Anyway, for the past two weeks I have had the “creative crazies”. I have a ton spastic energy and far too many ideas. I have also been on a mad purge, going through all of my design files and magazines in an attempt to distill it down to what inspires me most. Take last night for instance, I was sitting on the couch enthralled by a renovations episode on HGTV when I was suddenly compelled to create my own mirror-topped drink table.
I used a brushed nickel floor candle holder and a mirrored tray. The candle holder had been on my fireplace hearth for over a year and the tray was happily living at our shop, Apartment 46.
I literally got in my car and drove to my store in the middle of the night because I was obsessed with my own idea. Both items were then combined with a healthy dose of epoxy and are now celebrating their new incarnation as a drink table in someone else’s living room, (because I was talked into selling it). I loved my own idea so much I repeated it with a vintage brass table base and a papier mache Italian tray.
The old design adage is that for every chair there should be a place to easily put your drink – and I love that. A coffee table is great if you can reach it from every seat in the room but that’s not often the case. You don’t need to have a large side table to place a glass on, you need a candle base or an old table base and a sturdy tray!
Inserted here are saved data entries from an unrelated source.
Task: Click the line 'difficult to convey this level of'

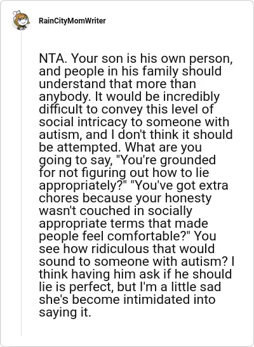Action: coord(126,109)
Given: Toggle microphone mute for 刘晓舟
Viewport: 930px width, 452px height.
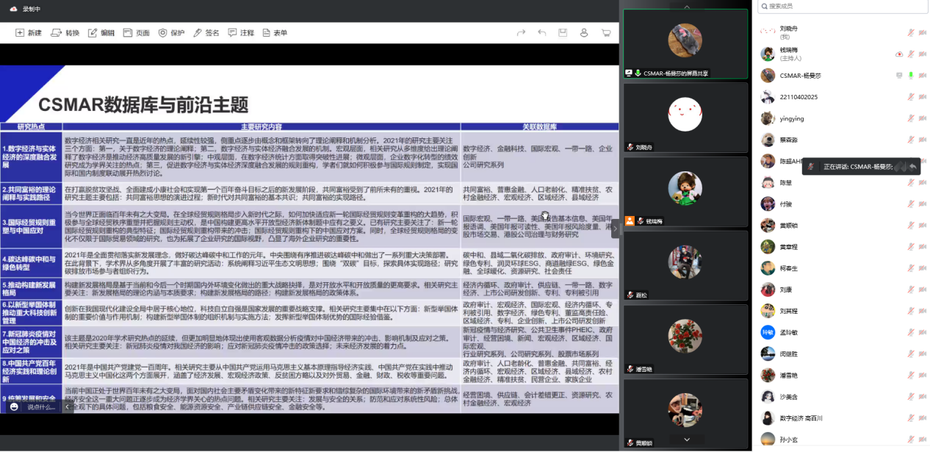Looking at the screenshot, I should 911,33.
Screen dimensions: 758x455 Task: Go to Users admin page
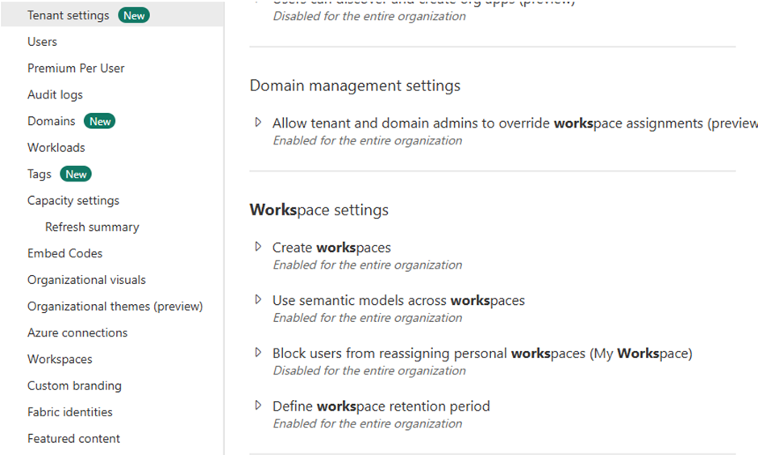[x=42, y=41]
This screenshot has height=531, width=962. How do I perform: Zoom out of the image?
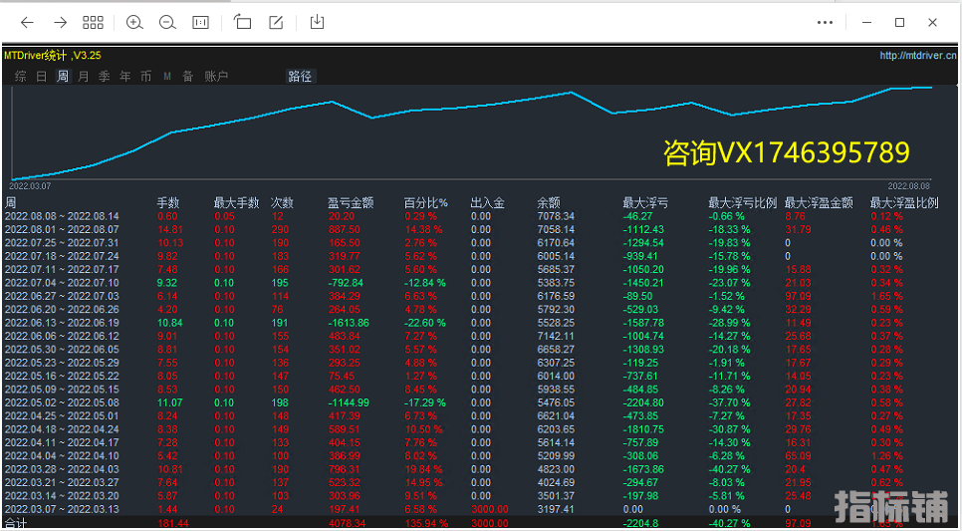click(x=167, y=22)
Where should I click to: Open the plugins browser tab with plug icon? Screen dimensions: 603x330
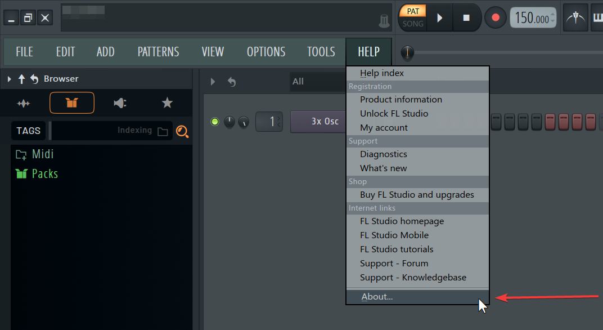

If you want to use a candle holder as your table base, be sure it’s a floor candle holder. You want it to be tall enough to be useful. Also, ensure that it has a weighty, sturdy bottom to balance out any top-heaviness of a tray plus drinks. This stone floor candle holder is definitely weighty enough, and the spike can be removed. Many tall candle holders have a metal spike in the center to hold a candle steady. These can be broken off with a solid pair of pliers or nail/bolt cutters. Sometimes they come off easily, sometimes it’s a bit of a struggle so be careful! If you end up taking a chunk out of the candle holder that’s okay. Your tray will cover it.
I love the idea of tarnished silver trays as drink tables. There is something soulful and bittersweet about old silver and it’s fantastic when utilized in an unexpected way. Metal trays are also a great counterpoint to a wood or stone base.
Don’t feel you have to stick to round when it comes to the tabletop shape. You can use a rectangular or oval tray and create something unique and fabulous. The Italian tray I used was an exaggerated rectangle. The antique sterling tray above would be beautiful as a drink table and it would likely get much more use and admiration than if it were sitting on a shelf somewhere. I am always trying to find a way to re-purpose vintage items in fresh new ways. For me, it’s all about giving something new life in today’s world and drink tables are versatile and super convenient for space-constrained homes.
Lately I’ve been super into two-part epoxy because it holds incredibly well and is relatively easy to apply. You take off the tip and squeeze it onto a piece of cardboard or heavy duty paper and kind of mix it up and apply it. I use a paint mixing stick to smear it onto the flush part of the candle holder because it’s thick and messy. I also apply it to the bottom center of the tray I’ve chosen.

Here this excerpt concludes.